Print the lines of the data below from the line with "This screenshot has height=403, width=548." up to and including the line with "should pyautogui.click(x=300, y=19).", keeping every character the same.

Items from a dataset:
****************
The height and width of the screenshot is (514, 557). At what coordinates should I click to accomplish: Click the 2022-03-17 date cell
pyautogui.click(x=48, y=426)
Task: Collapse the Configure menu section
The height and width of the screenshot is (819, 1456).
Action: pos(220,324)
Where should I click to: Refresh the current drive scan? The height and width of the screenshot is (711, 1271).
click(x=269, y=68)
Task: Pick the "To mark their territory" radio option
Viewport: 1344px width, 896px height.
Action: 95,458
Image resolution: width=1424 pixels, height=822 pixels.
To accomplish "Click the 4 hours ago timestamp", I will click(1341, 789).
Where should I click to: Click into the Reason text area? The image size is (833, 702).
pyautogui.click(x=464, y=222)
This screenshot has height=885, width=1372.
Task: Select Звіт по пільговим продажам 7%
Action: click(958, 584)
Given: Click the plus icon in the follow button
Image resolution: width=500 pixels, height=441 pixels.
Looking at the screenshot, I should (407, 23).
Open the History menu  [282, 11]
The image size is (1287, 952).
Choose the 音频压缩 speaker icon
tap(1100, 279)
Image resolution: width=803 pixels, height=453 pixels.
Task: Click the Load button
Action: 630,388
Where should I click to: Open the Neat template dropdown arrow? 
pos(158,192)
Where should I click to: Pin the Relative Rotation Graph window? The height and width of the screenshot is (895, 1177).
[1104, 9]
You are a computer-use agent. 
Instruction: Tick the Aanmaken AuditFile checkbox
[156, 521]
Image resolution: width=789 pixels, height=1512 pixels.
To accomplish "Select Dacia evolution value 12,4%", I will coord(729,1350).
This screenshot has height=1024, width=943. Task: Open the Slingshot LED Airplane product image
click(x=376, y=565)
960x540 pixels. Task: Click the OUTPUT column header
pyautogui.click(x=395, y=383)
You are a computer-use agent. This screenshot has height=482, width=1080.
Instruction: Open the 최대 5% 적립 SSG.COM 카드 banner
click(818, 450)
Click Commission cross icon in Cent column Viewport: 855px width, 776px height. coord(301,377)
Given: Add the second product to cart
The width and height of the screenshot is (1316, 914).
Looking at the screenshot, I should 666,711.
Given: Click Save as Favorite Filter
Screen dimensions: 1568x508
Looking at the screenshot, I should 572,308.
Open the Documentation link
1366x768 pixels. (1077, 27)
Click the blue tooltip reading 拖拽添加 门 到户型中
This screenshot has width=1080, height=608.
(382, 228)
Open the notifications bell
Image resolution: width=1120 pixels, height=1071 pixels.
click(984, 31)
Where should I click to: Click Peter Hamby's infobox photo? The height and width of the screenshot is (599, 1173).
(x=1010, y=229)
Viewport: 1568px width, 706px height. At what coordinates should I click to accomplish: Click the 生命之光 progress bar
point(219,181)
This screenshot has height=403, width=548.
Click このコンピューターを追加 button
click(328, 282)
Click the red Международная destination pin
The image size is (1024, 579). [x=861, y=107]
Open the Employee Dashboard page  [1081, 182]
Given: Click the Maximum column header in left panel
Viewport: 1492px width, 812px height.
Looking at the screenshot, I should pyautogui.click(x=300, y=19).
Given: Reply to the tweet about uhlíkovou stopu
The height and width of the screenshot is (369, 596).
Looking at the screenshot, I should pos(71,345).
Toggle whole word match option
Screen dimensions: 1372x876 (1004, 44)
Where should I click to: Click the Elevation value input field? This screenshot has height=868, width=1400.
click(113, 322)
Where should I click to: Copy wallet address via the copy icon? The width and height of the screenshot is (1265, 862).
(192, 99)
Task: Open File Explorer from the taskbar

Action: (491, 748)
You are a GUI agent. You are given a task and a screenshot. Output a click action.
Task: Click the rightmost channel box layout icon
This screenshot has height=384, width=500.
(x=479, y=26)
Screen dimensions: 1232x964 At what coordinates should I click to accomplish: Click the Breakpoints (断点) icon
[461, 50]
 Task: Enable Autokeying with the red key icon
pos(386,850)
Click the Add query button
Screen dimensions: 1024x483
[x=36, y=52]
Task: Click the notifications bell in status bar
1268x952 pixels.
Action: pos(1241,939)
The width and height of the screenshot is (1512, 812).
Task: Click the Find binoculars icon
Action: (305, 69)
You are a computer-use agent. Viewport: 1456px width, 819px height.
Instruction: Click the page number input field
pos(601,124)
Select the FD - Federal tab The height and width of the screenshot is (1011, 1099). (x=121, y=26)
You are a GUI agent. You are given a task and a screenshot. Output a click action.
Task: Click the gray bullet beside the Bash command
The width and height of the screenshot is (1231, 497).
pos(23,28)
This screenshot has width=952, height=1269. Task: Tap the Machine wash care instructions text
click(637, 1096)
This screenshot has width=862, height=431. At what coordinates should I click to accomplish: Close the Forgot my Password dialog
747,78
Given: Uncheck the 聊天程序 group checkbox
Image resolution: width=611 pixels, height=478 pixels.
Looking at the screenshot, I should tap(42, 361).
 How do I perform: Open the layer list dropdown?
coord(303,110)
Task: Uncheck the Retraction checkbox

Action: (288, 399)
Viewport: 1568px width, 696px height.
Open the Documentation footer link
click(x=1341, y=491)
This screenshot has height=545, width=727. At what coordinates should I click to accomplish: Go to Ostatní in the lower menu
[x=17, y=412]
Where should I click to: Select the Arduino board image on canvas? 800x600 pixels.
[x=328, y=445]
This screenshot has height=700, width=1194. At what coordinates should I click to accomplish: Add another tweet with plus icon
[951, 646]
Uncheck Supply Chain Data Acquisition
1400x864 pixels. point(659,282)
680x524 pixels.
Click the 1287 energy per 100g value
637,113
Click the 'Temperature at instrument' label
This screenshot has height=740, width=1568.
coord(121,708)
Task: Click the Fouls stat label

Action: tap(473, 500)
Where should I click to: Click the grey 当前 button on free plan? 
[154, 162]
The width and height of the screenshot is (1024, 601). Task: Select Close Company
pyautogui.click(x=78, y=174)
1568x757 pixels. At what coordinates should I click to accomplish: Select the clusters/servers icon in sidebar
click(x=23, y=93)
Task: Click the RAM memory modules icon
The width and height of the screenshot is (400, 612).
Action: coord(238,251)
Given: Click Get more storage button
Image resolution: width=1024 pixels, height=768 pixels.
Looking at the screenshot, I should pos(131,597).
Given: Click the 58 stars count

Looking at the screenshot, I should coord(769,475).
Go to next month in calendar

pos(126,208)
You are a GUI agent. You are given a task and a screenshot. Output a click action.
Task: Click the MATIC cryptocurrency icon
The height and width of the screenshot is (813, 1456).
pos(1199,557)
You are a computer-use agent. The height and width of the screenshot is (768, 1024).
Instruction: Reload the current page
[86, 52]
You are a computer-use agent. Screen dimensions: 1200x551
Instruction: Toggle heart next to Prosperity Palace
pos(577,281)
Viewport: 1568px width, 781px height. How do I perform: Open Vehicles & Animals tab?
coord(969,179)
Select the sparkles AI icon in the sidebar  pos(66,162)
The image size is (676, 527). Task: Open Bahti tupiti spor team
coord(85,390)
****************
#### Expected answer:
This screenshot has height=403, width=548.
Click このコンピューターを追加 button
click(328, 282)
Click the red Международная destination pin
The image size is (1024, 579). [x=861, y=107]
Open the Employee Dashboard page  [1081, 182]
Given: Click the Maximum column header in left panel
Viewport: 1492px width, 812px height.
Looking at the screenshot, I should pyautogui.click(x=300, y=19).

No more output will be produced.